**Task to complete:** Repeat the data verbatim, starting at the line that contains "Click the password dots icon in Password card" and ending at the line that contains "pos(637,72)", both included.
▼
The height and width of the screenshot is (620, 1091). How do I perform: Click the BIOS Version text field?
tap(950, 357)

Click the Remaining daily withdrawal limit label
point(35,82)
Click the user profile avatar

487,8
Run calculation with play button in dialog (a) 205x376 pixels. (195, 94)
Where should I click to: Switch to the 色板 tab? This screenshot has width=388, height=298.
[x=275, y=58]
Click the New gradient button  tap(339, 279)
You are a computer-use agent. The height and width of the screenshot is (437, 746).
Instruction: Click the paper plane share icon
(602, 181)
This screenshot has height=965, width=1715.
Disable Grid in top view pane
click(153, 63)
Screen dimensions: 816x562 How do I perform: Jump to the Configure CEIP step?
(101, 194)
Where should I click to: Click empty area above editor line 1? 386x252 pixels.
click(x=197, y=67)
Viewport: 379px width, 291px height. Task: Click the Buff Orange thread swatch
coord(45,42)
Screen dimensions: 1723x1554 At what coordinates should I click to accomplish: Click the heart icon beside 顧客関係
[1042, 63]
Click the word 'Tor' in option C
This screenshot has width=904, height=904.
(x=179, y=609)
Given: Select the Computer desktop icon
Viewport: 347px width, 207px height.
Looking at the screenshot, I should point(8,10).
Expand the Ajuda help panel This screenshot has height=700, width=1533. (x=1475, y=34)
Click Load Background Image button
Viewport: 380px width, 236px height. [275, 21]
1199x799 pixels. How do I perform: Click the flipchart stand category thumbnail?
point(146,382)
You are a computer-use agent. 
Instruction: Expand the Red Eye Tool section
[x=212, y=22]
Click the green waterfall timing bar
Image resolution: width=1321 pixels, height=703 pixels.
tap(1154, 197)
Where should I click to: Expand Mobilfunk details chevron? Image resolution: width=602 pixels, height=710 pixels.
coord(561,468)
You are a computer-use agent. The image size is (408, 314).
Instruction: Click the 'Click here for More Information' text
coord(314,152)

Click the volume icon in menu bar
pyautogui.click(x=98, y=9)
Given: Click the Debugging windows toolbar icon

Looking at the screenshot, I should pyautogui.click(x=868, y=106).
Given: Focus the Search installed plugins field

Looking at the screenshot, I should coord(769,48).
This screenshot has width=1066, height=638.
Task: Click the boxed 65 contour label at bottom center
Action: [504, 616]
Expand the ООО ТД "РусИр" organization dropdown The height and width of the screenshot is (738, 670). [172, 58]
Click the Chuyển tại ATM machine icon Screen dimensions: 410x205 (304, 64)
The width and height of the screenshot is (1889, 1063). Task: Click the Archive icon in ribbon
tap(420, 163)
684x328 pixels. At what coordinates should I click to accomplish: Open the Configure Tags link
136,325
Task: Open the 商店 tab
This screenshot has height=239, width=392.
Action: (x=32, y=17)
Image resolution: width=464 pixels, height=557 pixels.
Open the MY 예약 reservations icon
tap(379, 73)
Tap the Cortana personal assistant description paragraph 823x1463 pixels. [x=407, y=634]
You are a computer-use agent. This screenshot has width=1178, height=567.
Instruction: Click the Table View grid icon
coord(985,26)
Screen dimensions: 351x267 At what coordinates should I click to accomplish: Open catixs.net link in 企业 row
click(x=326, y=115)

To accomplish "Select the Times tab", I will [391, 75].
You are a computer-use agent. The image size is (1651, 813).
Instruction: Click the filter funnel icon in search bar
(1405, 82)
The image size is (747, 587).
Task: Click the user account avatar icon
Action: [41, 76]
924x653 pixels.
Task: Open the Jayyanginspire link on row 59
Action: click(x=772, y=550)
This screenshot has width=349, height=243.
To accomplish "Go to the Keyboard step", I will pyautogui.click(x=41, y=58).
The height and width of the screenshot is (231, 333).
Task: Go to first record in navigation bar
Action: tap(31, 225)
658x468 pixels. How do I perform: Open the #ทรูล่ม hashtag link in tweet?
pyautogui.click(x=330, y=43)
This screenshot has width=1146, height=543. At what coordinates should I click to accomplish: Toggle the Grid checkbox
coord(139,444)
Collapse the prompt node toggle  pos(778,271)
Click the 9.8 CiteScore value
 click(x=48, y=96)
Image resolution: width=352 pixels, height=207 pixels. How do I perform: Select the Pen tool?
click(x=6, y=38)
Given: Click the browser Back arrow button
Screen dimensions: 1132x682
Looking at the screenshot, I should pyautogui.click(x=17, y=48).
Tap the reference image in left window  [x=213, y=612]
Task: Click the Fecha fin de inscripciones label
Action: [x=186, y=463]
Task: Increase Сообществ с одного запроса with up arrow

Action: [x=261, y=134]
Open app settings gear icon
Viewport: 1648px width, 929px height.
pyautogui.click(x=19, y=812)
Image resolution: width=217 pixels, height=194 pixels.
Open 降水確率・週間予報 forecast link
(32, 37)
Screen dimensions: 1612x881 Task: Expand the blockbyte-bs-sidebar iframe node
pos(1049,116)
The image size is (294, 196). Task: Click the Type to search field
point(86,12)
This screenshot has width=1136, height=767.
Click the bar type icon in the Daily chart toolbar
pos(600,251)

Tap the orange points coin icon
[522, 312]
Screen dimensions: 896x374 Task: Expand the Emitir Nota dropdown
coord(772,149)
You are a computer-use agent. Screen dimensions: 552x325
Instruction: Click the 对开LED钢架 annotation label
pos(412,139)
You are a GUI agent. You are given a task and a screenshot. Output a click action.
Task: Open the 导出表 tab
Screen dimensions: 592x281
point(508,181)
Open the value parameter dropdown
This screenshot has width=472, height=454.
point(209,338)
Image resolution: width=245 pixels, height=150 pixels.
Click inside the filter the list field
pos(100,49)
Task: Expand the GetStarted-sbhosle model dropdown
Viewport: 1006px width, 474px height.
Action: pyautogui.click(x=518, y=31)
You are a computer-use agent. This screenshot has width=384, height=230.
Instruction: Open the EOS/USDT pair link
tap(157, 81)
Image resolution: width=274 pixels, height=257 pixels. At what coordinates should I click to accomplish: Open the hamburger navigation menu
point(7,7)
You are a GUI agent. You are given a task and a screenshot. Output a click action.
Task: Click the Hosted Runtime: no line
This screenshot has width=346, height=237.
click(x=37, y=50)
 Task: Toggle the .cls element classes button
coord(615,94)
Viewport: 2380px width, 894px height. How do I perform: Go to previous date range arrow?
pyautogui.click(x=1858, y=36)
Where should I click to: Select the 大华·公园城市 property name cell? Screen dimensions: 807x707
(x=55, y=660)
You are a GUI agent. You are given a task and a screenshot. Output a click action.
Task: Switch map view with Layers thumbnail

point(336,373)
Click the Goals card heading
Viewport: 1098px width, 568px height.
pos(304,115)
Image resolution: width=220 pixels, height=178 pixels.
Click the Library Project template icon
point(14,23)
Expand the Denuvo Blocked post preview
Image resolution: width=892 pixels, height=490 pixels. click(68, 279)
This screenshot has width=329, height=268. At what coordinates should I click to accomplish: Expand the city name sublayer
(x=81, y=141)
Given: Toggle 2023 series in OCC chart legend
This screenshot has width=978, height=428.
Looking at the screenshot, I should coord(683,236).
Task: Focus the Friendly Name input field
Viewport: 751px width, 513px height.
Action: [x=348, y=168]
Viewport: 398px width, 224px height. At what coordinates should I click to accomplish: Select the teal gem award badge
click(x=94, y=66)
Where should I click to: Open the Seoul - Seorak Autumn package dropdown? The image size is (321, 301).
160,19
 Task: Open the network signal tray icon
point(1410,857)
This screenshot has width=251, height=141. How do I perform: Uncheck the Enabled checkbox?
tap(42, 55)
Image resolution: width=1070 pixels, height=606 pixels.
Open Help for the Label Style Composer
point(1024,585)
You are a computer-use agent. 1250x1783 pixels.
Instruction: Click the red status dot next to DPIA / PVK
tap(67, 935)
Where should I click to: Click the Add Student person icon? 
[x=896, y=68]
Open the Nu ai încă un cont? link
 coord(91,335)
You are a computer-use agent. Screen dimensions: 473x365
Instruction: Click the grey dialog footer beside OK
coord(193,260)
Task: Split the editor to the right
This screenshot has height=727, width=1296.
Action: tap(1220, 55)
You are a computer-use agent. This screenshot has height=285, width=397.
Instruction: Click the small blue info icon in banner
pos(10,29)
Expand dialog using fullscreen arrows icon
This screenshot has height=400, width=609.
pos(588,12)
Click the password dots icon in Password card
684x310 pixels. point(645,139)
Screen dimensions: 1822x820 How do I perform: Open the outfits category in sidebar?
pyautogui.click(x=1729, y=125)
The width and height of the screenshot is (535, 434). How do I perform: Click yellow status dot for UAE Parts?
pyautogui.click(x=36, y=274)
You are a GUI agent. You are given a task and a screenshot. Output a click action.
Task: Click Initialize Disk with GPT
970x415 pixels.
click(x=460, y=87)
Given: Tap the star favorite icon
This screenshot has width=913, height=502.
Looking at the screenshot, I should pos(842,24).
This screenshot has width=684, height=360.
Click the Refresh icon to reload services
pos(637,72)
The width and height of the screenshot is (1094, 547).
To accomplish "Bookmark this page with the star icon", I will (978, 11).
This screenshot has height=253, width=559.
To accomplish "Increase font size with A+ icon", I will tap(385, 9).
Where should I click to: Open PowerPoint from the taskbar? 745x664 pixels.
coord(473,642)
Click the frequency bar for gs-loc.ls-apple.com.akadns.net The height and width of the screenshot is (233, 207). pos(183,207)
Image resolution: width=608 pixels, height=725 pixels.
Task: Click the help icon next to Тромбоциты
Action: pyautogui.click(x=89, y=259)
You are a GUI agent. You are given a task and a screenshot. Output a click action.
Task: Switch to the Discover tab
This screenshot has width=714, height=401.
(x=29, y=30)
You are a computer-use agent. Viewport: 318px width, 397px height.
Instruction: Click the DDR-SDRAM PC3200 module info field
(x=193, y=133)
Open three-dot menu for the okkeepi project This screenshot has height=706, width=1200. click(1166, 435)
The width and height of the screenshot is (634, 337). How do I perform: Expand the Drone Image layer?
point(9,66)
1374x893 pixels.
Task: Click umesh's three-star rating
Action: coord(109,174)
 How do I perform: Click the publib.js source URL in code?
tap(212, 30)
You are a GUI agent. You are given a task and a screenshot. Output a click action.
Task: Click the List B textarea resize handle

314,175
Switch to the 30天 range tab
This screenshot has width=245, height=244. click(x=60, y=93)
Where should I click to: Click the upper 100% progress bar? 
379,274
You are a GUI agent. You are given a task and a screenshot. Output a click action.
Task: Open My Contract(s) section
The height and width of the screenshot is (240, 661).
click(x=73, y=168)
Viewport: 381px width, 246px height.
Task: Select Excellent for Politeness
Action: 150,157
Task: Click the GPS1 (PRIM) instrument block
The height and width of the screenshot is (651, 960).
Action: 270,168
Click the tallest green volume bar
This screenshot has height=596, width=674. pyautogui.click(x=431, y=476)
▲
**Exercise response:**
Click the password dots icon in Password card
684x310 pixels. point(645,139)
Screen dimensions: 1822x820 How do I perform: Open the outfits category in sidebar?
pyautogui.click(x=1729, y=125)
The width and height of the screenshot is (535, 434). How do I perform: Click yellow status dot for UAE Parts?
pyautogui.click(x=36, y=274)
You are a GUI agent. You are given a task and a screenshot. Output a click action.
Task: Click Initialize Disk with GPT
970x415 pixels.
click(x=460, y=87)
Given: Tap the star favorite icon
This screenshot has width=913, height=502.
Looking at the screenshot, I should pos(842,24).
This screenshot has width=684, height=360.
Click the Refresh icon to reload services
pos(637,72)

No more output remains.